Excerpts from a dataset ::
....
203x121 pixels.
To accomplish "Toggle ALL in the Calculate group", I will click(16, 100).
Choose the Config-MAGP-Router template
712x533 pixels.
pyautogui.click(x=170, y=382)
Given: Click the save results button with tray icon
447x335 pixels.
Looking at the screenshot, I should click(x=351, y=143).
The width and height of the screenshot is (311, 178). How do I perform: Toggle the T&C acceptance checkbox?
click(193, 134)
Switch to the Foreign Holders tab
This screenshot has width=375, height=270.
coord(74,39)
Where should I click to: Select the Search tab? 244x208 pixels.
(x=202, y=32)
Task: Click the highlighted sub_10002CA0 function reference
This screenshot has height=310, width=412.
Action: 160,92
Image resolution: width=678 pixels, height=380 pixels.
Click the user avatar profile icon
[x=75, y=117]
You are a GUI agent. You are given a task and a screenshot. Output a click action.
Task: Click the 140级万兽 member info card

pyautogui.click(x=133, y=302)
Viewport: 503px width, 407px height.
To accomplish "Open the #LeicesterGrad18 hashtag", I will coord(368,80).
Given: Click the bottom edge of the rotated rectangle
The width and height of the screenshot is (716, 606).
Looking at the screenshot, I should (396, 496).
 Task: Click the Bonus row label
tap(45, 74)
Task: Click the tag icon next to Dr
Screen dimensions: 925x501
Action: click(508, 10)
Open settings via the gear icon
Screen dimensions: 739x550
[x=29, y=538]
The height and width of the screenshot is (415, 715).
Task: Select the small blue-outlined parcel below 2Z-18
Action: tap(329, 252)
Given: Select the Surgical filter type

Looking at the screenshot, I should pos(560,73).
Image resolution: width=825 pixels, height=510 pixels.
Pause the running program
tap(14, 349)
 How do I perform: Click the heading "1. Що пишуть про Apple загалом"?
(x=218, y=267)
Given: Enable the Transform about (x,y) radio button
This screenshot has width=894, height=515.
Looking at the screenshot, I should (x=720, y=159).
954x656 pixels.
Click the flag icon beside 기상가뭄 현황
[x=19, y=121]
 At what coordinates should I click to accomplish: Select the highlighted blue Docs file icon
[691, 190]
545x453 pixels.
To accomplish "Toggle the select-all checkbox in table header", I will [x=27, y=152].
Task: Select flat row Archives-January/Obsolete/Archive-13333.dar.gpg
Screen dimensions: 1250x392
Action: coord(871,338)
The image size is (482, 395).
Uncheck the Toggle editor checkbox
....
TASK ::
Beginning at the top of the records above, transcribe each line exactly up to and including the line that holds "Task: Click the tag icon next to Dr".

SOLUTION ::
203x121 pixels.
To accomplish "Toggle ALL in the Calculate group", I will click(16, 100).
Choose the Config-MAGP-Router template
712x533 pixels.
pyautogui.click(x=170, y=382)
Given: Click the save results button with tray icon
447x335 pixels.
Looking at the screenshot, I should click(x=351, y=143).
The width and height of the screenshot is (311, 178). How do I perform: Toggle the T&C acceptance checkbox?
click(193, 134)
Switch to the Foreign Holders tab
This screenshot has width=375, height=270.
coord(74,39)
Where should I click to: Select the Search tab? 244x208 pixels.
(x=202, y=32)
Task: Click the highlighted sub_10002CA0 function reference
This screenshot has height=310, width=412.
Action: 160,92
Image resolution: width=678 pixels, height=380 pixels.
Click the user avatar profile icon
[x=75, y=117]
You are a GUI agent. You are given a task and a screenshot. Output a click action.
Task: Click the 140级万兽 member info card

pyautogui.click(x=133, y=302)
Viewport: 503px width, 407px height.
To accomplish "Open the #LeicesterGrad18 hashtag", I will coord(368,80).
Given: Click the bottom edge of the rotated rectangle
The width and height of the screenshot is (716, 606).
Looking at the screenshot, I should (396, 496).
 Task: Click the Bonus row label
tap(45, 74)
Task: Click the tag icon next to Dr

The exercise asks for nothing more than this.